Monday, Feb. 15, 1943

Totaler Krieg

An atmosphere of disaster blanketed the Reich last week. The Nazis decreed three days of mourning for the 330,000 German soldiers who had fought and lost at Stalingrad. Through press and radio the Germans were barraged with exhortations to put forth their greatest effort to hold back the danger from the east. In London and Washington Allied leaders cautioned their people against taking the signs from the Reich as too hopeful indications of an early collapse. But signs were there.

Manpower. To raise more than 1,000,000 workers and soldiers for war jobs and replacements at the front, Reich Economic Minister Walther Funk issued decrees of total mobilization. Retail tradesmen, restaurants and hotels were required to release every possible man. Theaters, bars, nightclubs and other places of amusement were closed down.

Men from 16 to 65, women between 17 and 45 were ordered to register for compulsory labor service. Civilian consumer goods were cut down to the barest necessary minimum. Community kitchens were planned to replace domestic help. Said the SS newspaper Schwarze Korps: "The homeland is to live only in order to work for the war."

Allied Intelligence experts thought they knew the reasons for the drastic German decrees. The sands of German manpower were running out: at least 4,000,000 men had been killed, permanently wounded or captured in Hitler's war. This estimate equaled almost the entire German force which invaded Russia in June 1941; it approximated the full strength of the German armies which had laid down their weapons on the Armistice Day of World War I. Of the Reich's total population, 13% were estimated to be under arms, dead, or permanently disabled--3% more than the "normal mobilization" which is the generally considered maximum that any nation can spare, if its battlefronts are to be properly supplied by home-front production.
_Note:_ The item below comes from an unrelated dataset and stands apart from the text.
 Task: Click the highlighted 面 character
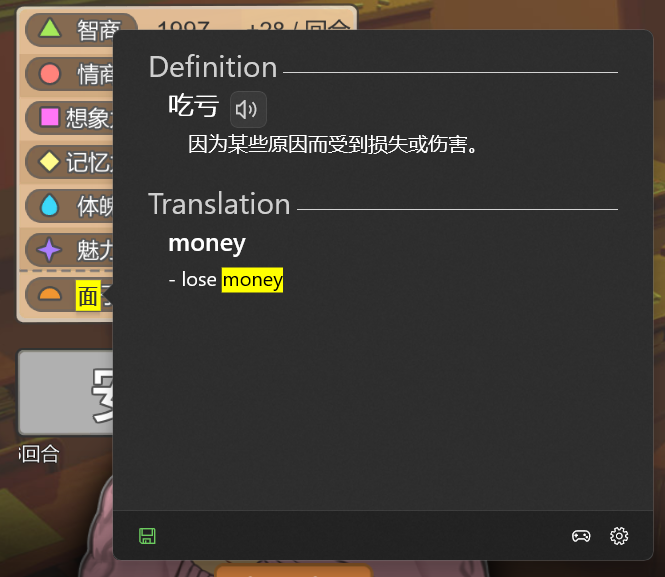click(88, 296)
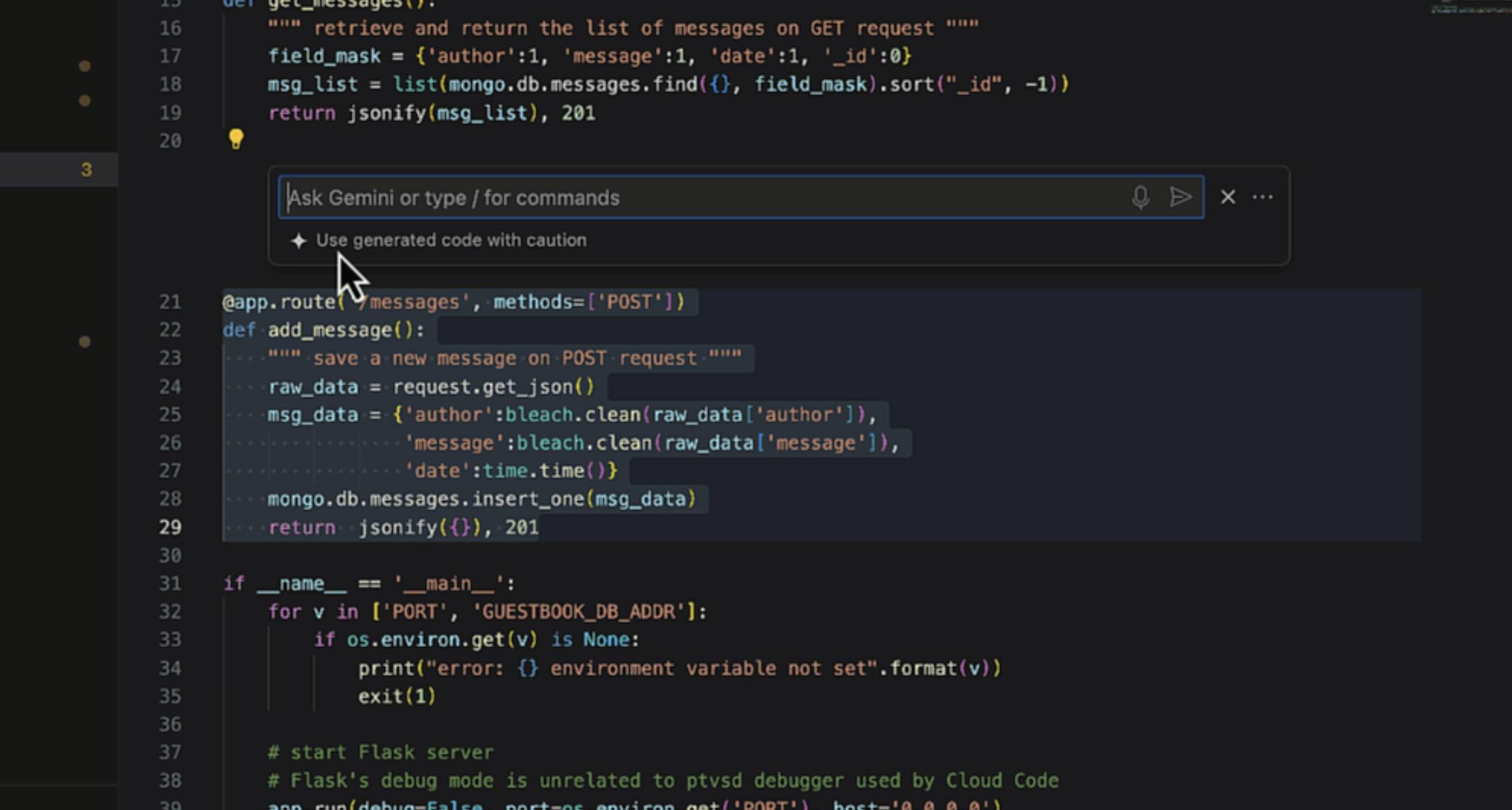
Task: Click the '# start Flask server' comment
Action: pyautogui.click(x=380, y=752)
On this basis, the U.S. could maintain 13,000,000 men under arms.

The best Allied experts figured that the German army, navy and air force absorbed between nine and ten million men --roughly a third of the total working population. Two age groups in 1941 and 1942 provided 1,000,000 new soldiers. Now another 1,000,000 are needed for replacement of casualties. But the present age group called up for normal military conscription totals only some 500,000. To get the other half million needed to keep the army at its fighting strength, Hitler was stripping his home front of the last available man who could carry arms.

Morale. "Something strange is happening to German morale," Correspondent Alan Moorehead cabled from North Africa to the London Daily Express. "I refrained for a fortnight from writing this story because it is dangerous to suggest that Nazi morale is breaking unless there is overwhelming evidence. . . . It is a poor type of man we are capturing. Many have been wounded in Russia and then rushed haphazardly over to Tunisia to be formed into new units on the spot and sent straight into battle."

This and other British reports in the same vein did not entirely check with the experience of U.S. observers, who found tough, well-equipped German units in central Tunisia, and advised Washington to prepare for a prolonged and difficult African campaign. But, whoever was right, a parallel with the German position in 1918 was discernible. Until the last months of World War I, the German armies at the fronts were formidably strong. Yet the seeds of German defeat were working in their ranks and at home in the Reich, and the outward signs in 1918 were much the same as those which are visible in 1943.

Mourning. At home, German citizens tore the newspapers from the vendors' hands. In the black type they read the unbelievable story: "Fighting at Stalingrad has ceased." With bowed heads they heard it read over the radio, not to the blare of the Nazi Horst Wessel march, but to the strains of the tragic old German folk song: Ich Hatt' Einen Kameraden (I Had A Comrade). They did not know that some 115,000 officers and men had laid down their arms. But they knew that Stalingrad had been lost, and that it was one of the worst defeats suffered by any German army in history; they knew also that other strongholds would have to be given up before their armies reached the line on which they would defend the "Fortress Europe."